Additionally, the company’s net profit margin and return on assets underperform over 89% of global competitors.
Bed Bath & Beyond said on March 30 that preliminary net sales for the quarter ending Feb. 25 were $1.2 billion, with comparable sales declining between 40% and 50% year over year. The company also warned that it continued having operating losses and that it had modest free cash flow usage.
For the quarter ending November 2022, Bed Bath & Beyond reported net sales of $1.25 billion, down approximately 33% from the prior-year quarter on the back of lower-than-expected in-stock presentation of the company’s assortments. Net sales for the nine months ending November 2022 were $4.16 billion, down approximately 28.5% from revenue for the nine months ending November 2021.
The company’s three-year revenue decline rate of 4% underperforms approximately 68% of global competitors.
Bed Bath & Beyond reported net loss of $393 million, or approximately $4.33 per diluted share, compared with a net loss of $274.6 million, or approximately $2.78 per diluted share, from the November 2021 quarter. The company reported $980.6 million in costs of goods sold and $583.2 million in total operating expenses.
The company’s growth ranks just 2 out of 10 on the back of three-year earnings and book value growth rates that are underperforming more than 94% of global competitors.
Company has a low Piotroski F-score
Joseph Piotroski developed nine criteria for finding good low price-book stocks:
- Positive return on assets.
- Positive cash flow return on assets.
- Increasing return on assets compared to previous year.

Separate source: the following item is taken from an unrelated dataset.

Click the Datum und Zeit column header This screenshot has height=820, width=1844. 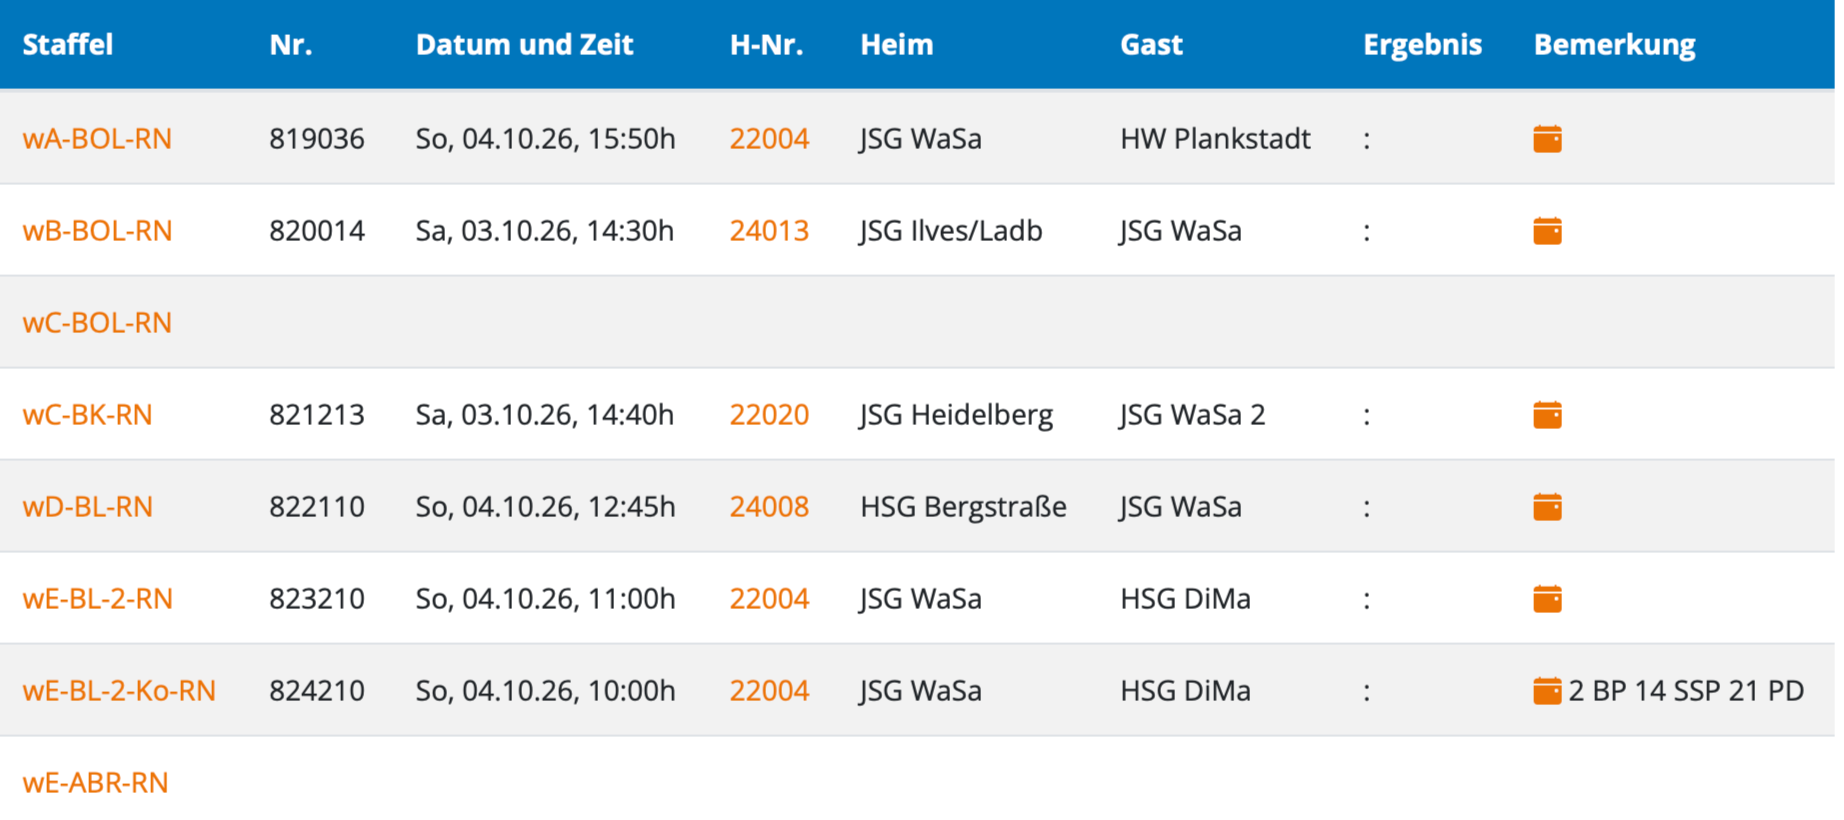point(524,45)

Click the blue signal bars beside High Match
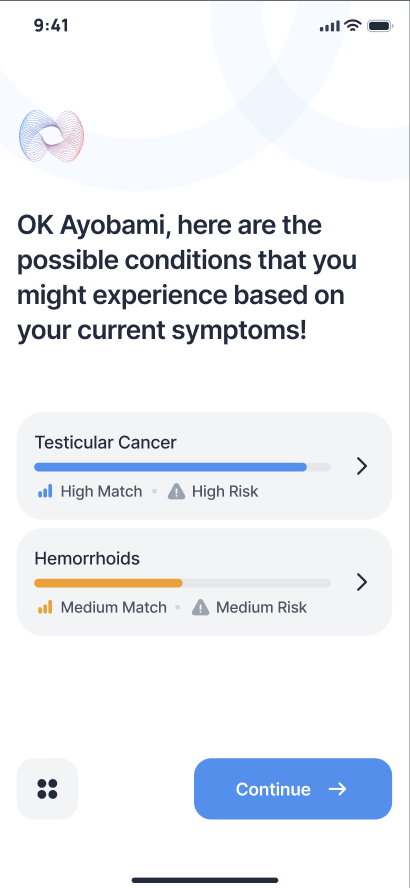[x=45, y=491]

- Higher cash flow returns on assets compared to returns on assets.
- Lower leverage compared to previous year.
- Higher current ratio compared to previous year.
- Lower shares outstanding compared to previous year.
- Higher gross margin compared to previous year.
- Higher asset turnover compared to previous year.
Based on his research, Piotroski found out that investing in stocks with an F-score of at least 8 out of 9 outperformed the Standard & Poor’s 500 index by approximately 13.4% during the period from 1976 to 1996. According to the research, companies with an F-score of at least 7 out of 9 usually have good business operations while companies with an F-score of 3 out of 9 or less usually have poor business operations. As of November 2022, bed Bath & Beyond’s Piotroski F-score is a low 2 out of 9.
Bed Bath & Beyond had negative return on assets and cash flow from operations during the November 2022 quarter and thus, failed the first two criteria on the list. Additionally, the company’s return on assets during November 2022 was more negative than return on assets during November 2021.
The long-term debt to total asset ratio increased from November 2021 to November 2022, showing the company was becoming more dependent on debt to grow its business.
Additionally, Bed Bath & Beyond’s current ratio has declined over the past 10 years.
The company met just two out of the nine criteria: higher cash flow returns on assets compared to returns on assets and lower shares outstanding in November 2022 compared to November 2021.